My father a teacher (who at that time had joined the Kurdish rebellion against Saddam’s Ba’ath party) had become a Peshmerga, he had returned on his motorcycle to our village when I entered this world. My father and mother had already been married 23 years prior my birth. My mother who originally was from another village, was a housewife who took care of 5 children and then, along came me. They swear that my birth brought joy to their life, but at that time and what was to come, I doubt that I was anything but a burden to them.

About three months past, when the Anfal campaign was in full motion. Soldiers from the Ba’ath party who came with bulldozers demolished my village into dust. Houses, little stores, places that the old timers met and where the children played had become one with the ground that they walked on. A ruined memory.

My mother who was left to raise six children, had nowhere to call a home or a place that would keep us warm from the cold. Like many others, she left for the city of Hawler soon after. I repeatedly ask my mother all the time what kept her going during this period, what was her drive to build up so much strength? But all she replies with is “Its a job of a mother to take care of her children and for a wife to give all her support to her husband.”
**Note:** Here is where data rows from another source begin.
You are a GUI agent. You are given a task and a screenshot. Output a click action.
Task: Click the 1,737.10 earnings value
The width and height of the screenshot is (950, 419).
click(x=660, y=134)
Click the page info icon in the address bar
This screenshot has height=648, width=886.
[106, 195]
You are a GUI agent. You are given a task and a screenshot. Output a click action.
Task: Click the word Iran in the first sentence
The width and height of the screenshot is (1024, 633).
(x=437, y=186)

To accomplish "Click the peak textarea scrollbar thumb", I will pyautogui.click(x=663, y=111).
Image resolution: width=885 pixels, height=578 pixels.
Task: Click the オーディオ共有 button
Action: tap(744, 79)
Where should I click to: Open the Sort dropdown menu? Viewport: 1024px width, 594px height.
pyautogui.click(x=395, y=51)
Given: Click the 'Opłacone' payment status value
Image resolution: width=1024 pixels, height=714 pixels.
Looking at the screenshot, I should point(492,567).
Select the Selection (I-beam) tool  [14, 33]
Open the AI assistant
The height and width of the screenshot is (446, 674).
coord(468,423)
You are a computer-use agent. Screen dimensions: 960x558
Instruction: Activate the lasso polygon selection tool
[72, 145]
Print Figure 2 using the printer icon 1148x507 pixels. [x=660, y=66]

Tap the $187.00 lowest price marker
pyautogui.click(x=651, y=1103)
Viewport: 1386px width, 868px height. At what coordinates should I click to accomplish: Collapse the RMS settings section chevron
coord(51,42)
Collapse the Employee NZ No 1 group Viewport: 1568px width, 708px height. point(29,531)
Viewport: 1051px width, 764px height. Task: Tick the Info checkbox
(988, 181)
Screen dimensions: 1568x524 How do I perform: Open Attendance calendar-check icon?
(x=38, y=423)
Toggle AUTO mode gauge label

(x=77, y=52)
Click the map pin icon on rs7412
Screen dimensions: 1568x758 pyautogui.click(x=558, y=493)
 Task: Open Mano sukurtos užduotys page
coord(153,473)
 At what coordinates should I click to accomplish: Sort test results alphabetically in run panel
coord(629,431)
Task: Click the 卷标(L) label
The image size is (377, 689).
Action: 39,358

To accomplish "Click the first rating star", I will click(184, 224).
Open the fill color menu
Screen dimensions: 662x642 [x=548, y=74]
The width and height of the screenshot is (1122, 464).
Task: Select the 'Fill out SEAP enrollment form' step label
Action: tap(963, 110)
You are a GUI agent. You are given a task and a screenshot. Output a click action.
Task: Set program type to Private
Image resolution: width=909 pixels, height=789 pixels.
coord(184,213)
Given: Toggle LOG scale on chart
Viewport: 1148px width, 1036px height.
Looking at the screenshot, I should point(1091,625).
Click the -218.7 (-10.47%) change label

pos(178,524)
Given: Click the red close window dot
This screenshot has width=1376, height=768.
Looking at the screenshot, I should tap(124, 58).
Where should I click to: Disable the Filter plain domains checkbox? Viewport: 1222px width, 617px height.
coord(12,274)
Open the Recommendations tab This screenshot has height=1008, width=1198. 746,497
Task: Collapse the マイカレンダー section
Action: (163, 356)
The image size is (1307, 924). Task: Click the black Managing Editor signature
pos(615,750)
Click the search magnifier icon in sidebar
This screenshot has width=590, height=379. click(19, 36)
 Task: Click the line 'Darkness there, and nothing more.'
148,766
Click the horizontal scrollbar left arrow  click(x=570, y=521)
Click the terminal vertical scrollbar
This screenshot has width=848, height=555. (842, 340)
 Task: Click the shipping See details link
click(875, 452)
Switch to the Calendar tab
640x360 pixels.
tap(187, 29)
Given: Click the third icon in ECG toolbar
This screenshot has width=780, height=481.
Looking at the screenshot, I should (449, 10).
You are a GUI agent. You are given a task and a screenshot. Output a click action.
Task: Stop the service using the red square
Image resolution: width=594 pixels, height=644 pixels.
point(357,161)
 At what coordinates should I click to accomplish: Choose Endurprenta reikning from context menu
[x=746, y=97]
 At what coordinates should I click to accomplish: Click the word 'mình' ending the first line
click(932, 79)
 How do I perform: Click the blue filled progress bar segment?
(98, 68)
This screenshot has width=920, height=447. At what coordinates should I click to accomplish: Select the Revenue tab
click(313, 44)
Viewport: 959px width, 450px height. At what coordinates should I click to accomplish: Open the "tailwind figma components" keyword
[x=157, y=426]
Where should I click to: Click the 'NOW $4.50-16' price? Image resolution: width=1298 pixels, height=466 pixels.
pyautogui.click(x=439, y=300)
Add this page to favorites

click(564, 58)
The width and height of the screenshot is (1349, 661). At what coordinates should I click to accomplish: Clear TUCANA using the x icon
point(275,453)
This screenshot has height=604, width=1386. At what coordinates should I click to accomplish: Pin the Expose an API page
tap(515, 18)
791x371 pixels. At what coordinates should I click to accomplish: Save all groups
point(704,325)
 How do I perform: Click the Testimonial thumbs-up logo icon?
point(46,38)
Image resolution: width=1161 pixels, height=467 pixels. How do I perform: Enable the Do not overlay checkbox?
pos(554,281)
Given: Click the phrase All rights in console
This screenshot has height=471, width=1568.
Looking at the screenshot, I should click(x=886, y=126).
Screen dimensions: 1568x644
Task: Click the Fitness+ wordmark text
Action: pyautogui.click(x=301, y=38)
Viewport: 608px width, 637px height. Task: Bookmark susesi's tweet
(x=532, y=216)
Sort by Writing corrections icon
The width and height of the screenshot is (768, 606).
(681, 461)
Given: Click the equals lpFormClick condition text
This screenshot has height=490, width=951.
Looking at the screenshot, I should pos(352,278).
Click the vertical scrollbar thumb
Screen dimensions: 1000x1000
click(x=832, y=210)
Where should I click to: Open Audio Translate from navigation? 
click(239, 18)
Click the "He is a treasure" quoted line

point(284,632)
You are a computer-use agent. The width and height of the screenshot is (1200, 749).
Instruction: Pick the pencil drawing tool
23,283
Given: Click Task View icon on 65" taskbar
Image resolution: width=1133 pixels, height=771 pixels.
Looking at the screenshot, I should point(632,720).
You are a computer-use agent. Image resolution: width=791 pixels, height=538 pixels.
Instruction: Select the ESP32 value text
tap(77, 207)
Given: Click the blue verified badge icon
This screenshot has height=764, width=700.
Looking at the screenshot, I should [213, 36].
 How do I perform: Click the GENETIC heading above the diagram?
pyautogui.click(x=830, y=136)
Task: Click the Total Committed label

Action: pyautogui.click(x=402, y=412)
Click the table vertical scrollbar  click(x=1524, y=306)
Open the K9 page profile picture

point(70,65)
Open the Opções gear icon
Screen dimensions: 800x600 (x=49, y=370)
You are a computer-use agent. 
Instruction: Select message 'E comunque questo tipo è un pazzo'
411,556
We arrived in Hawler to stay with relatives, during that time many of them had already moved to the big city, including my aunt. My aunt, who was so special to me was married to a man that could read you like no other. I remember him when I was fairly older, he was the most pure hearted individual I had ever had the pleasure of meeting. Thinking of my aunt makes me lose focus sometimes, she too was a survivor of the hardship experienced in the past. In 2008, she passed away peacefully from natural causes.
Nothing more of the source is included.